- Born: Yi Song-jin 1923 Jeju Island, Zenranan Province, Korea, Empire of Japan
- Died: 20 March 1950 (aged 26–27) Jeongseon County, South Korea
- Occupations: political activist, revolutionary guerilla, school teacher
- Years active: 1945–1950
- Known for: Leading role in Jeju uprising

Korean name
- Hangul: 이승진
- Hanja: 李承晉
- RR: I Seungjin
- MR: I Sŭngjin

Pseudonym
- Hangul: 김달삼
- Hanja: 金達三
- RR: Gim Dalsam
- MR: Kim Talsam

= Kim Dal-sam =

South Korean revolutionary (1923–1950)

Kim Dal-sam (김달삼; 1923 – 20 March 1950) was a South Korean school teacher, Japanese military officer, and communist revolutionary and guerrilla fighter. He led insurgents of the Workers' Party of South Korea during the Jeju uprising against the First Republic of Korea under President Syngman Rhee.

== Background ==
Kim Dal-sam was born Yi Song-jin in 1923 and grew up on Jeju Island in Zenranan Province, Korea, Empire of Japan. During Japanese occupation, Kim spent time in Osaka, Japan before moving to Tokyo to study mathematics at Chuo University (Tokyo Central University). During World War II, Kim enrolled in a Japanese military academy and was commissioned as a second lieutenant. In January 1945, Kim married the daughter of a man named Kang Mun-seok, who likely influenced him to develop communist leanings.

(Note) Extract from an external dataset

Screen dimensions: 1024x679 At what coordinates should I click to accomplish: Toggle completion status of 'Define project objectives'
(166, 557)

After World War II, Kim taught Marxism–Leninism at a middle school in Jeju Province. He also became quite active in politics, serving as an organizer and director for the Workers Party of South Korea (WPSK) in the late 1940s. Kim was an outspoken critic of Koreans who collaborated with the Japanese during occupation and often protested against the government police force on Jeju, demanding unification with the North. Kim was vehemently opposed to the elections planned for 10 May 1948 by the United Nations Temporary Commission on Korea (UNTCOK) because he thought they would further reinforce Korean division. In order to prevent these elections from happening, Kim led an armed rebellion against the government police forces on the island on 3 April 1948, which became known as the Jeju uprising.

== Role in the Jeju uprising ==
As a leader in the Military Committee of the WPSK Jeju branch, Kim, along with Cho No-gu, planned the 3 April 1948 attacks on government police forces one month prior, in March 1948. When the uprising commenced, Kim's forces included 400 guerilla fighters and 4,000 members of "self-defense" groups located throughout the island.

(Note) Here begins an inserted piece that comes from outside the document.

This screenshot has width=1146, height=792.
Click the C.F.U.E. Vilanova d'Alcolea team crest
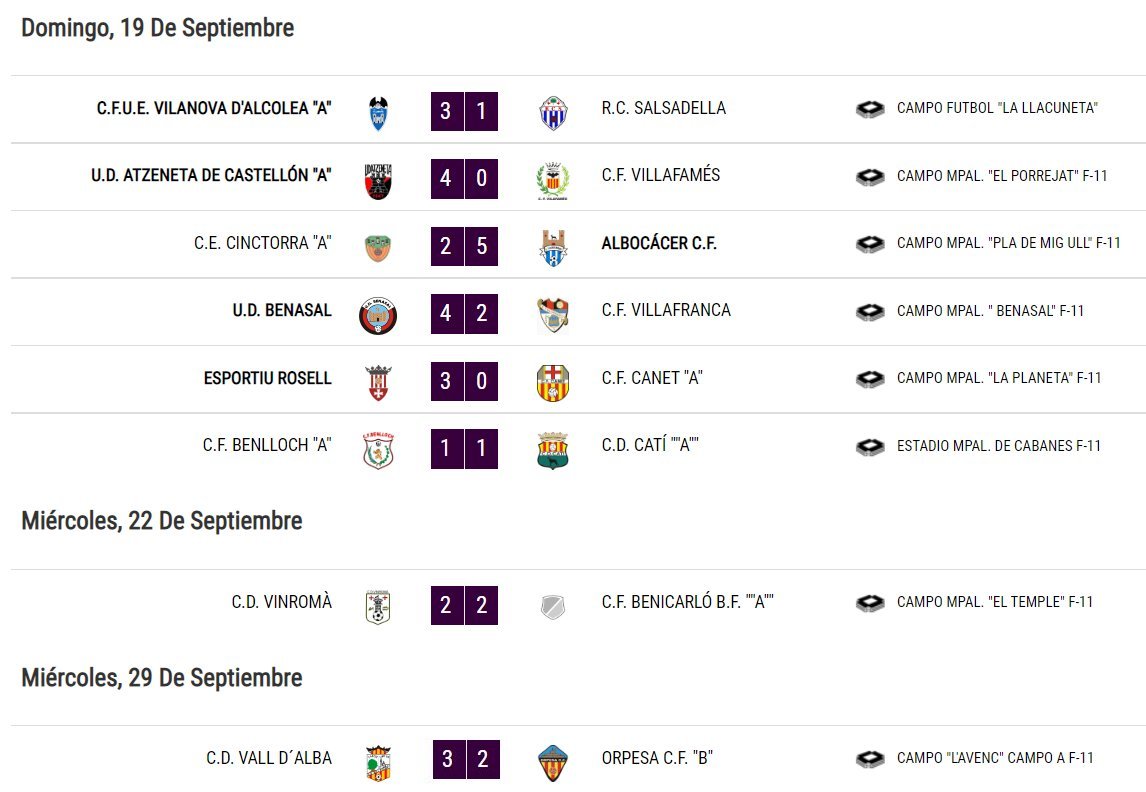(x=378, y=113)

On 28 April 1948, the fighting on Jeju stopped as Kim Dal-sam met with the leader of the police forces on the island, Kim Ik-ryeol, to negotiate a truce. Kim Dal-sam's demands included "the surrender of all police forces, the confiscation of all weapons, punishment of police and rightists who had committed atrocities, withdrawal of rightist youth groups, and assurances that the May 10 elections would be cancelled." Kim Ik-ryeol refused Kim Dal-sam's demands and hostilities started again three days later.

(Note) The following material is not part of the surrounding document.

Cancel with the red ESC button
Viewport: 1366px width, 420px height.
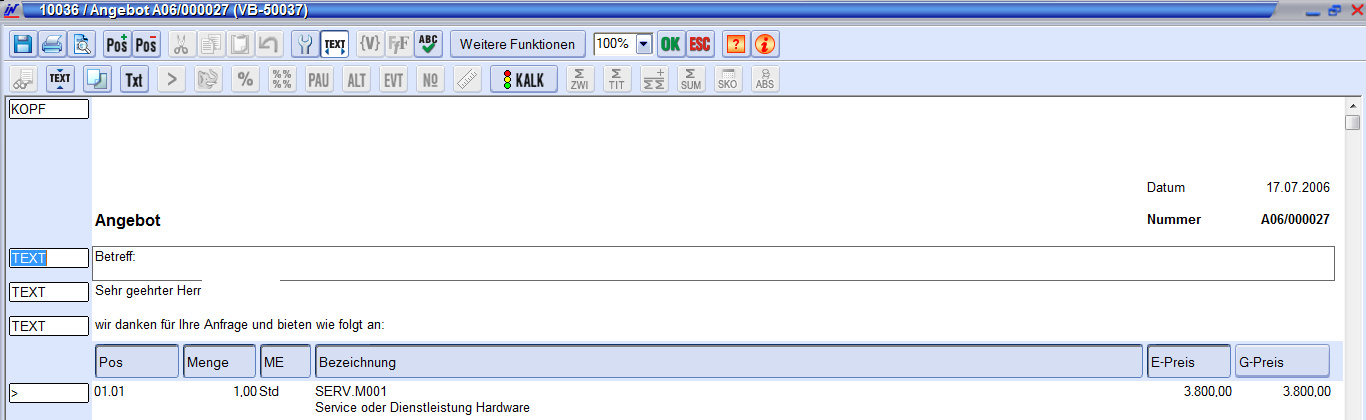click(700, 44)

In August 1948, with the uprising in full-swing, Kim left Jeju to attend a conference of the Korean Communist party (KCP) on the border town of Haeju, North Korea. At the conference, Kim reported on the positive developments on Jeju, to which the other participants responded with "thunderous applause." It was at this same conference that KCP and Soviet Union officials held elections to establish North Korea. Kim returned to Jeju in early to mid-September.

== After the Jeju uprising and death ==

After South Korean forces crushed the Jeju uprising in March 1949, Kim left Jeju for mainland Korea in order to enter the DPRK. On 20 March 1950, Kim's body was found among the dead in the aftermath of a guerrilla battle at Jeongseon County, before the full-scale Korean War began.